Tasks to carry out:
• A. In the walking account, which company diverted the walkers at Port Talbot?
• B. Write the next part of the walking account, picking up right after its final sentence.
BEGIN Text shown
None of these, even when used all together, saved us from getting lost.  We walked round one notorious large field near Cardigan twice, the cows within staring at us incredulously, before realising we shouldn’t have been there at all.  After a ‘short cut’ across Kenfig dunes we were driven to near madness, and wondered whether only our bleached bones would survive.  On hills above Nant Gwrtheryn we got lost in mist and were only rescued by a couple of mysterious young women.  The truth is that maps are never quite detailed enough, guidebooks are too vague, and signposts don’t always exist (as on the stretch between Caernarfon and Bangor).  And there’s no accounting for the sheer stupidity of walkers.

Going off-Path

Dulas Bay

Apart from getting lost, we deviated from the course of the Path for two reasons: out of necessity, and to pursue diversions.

Sometimes the Path was inaccessible.  The commonest reason was high tide in a creek (or ‘pill’) or estuary.  The easiest way of avoiding what might turn out to be a long diversion is to study tide times in advance and plan accordingly.  Flooding is another hazard.  At the head of Dulas Bay in Anglesey we found a pedestrian bridge which led straight into a deep pool of water.  On the island’s south coast an exceptionally high tide drowned the shore-side path and we had to trespass, thrillingly, through dense undergrowth, to safety.  In Nefyn, on the other hand, a sign said the Path was closed, but we ignored it and ploughed on.  Industry also bends the Path away from the coast: Tata Steel diverted us at Port Talbot, Wylfa Power Station near Cemaes, and at Barry we were away from the sea for a long stretch.  The military cause more problems (see below).

All this means that the Path is sometimes inland and hilly, or even mountainous, rather than always being low-level and coastal – as on the Dyfi estuary, or on Yr Eifl, or between Fairbourne and Llwyngwril.

Elective diversions happened for all kinds of reason: to search for food or shelter, to visit a neolithic burial chamber, or once to search out the Prestatyn street where I stayed with my great aunts in the early 1960s.
END Text shown
BEGIN Source data
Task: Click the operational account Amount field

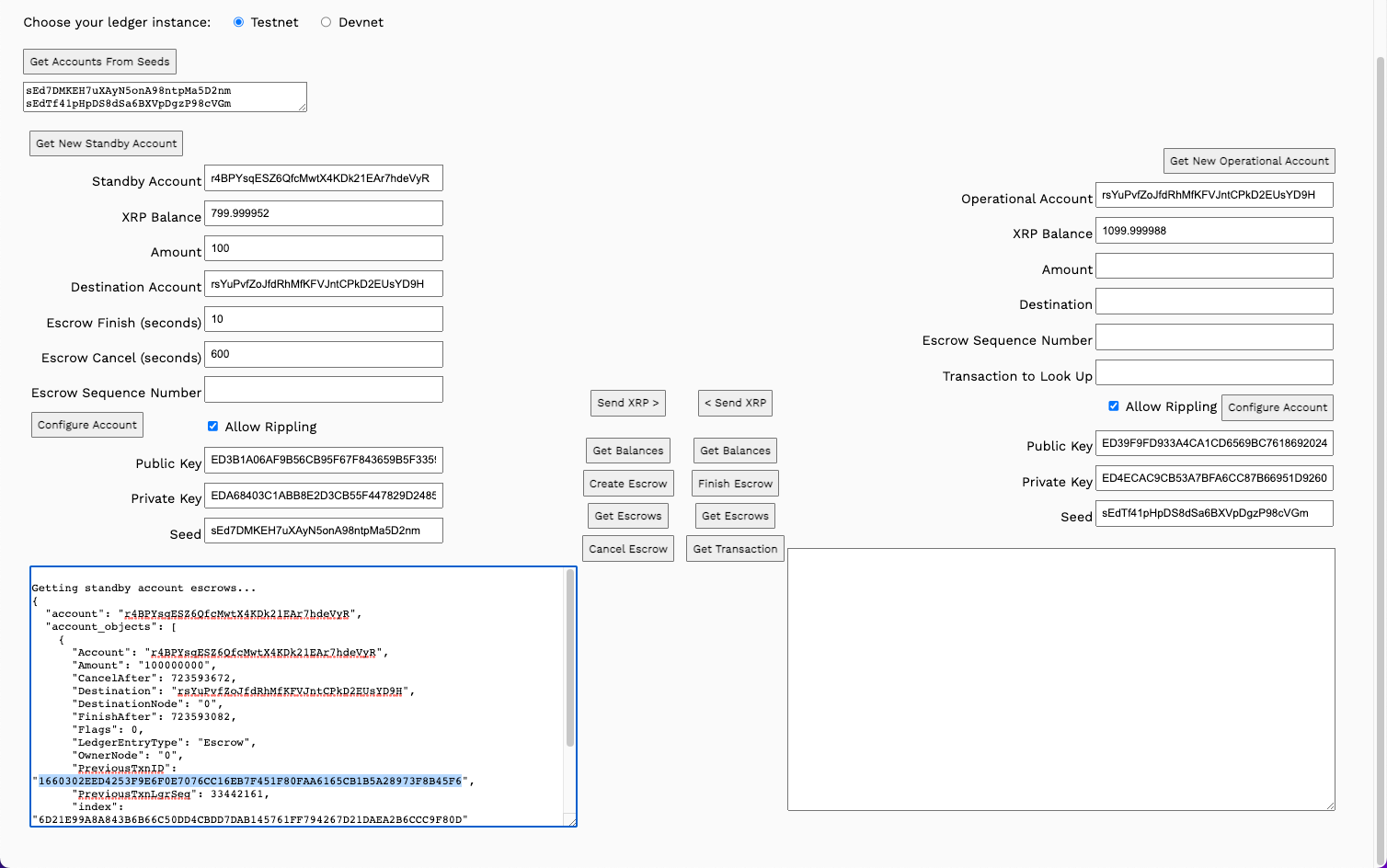Action: [x=1214, y=265]
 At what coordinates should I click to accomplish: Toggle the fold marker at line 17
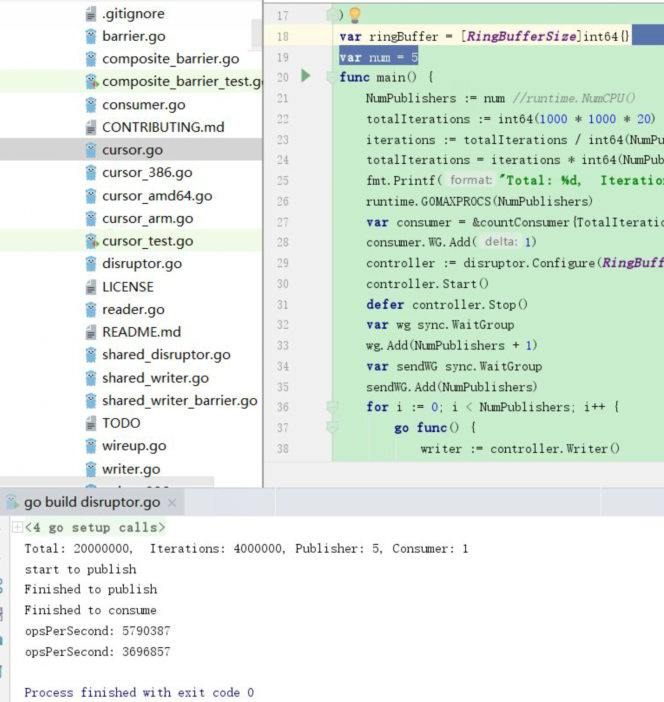[332, 15]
END Source data
Task-by-task answers:
• A. Tata Steel.

• B.
Stoking the engines

Porth Dinllaen

A simple fact: walking makes you thirsty, then hungry.  You learn quickly that food and drink en route need forethought. Water bottles are heavy to carry, but worse is to find yourself thirsty and waterless in a remote, dry place.  Some stretches, like St Dogmaels to Newport and the Wentloog and Gwent Levels, are long and barren of shops and cafés, making sandwiches essential (mine, oversize and uncut, attracted ridicule).  But a perfectly planned day would start with coffee and cake (ideally, at the yacht club in Dale), break half way for a bite and a drink in a seaside pub (like the Tŷ Coch at Porth Dinllaen), and finish with ice creams all round (say, at Cadwalladers in Cricieth).   On one hot Pembrokeshire cliff walk we started to suffer delusions, believing that we could see an ice cream van on the beach at Abereiddy a couple of miles ahead (luckily it wasn’t a mirage, but real).  We were partial to fish and chips, too, and our friend J. kept an official Index (scale 1-10) of their quality.

Nature walks

Pembrokeshire seals

For urbanites the Coast Path is a crash course in the natural world.  Neither of us is a naturalist or geographer, but we couldn’t help learning quickly about the land we were walking through, and its animal and insect inhabitants.  A living guide was best.  M., our ornithologist guest, could identify kestrels and choughs for us in a second.  Left to ourselves we had the guidebooks, but mostly they were too vague to help much with identification.  The exception was Brian John’s Pembrokeshire guide (‘Dr John’).  He’s a geologist and his vivid descriptions of the contorted rocks of that county are superb.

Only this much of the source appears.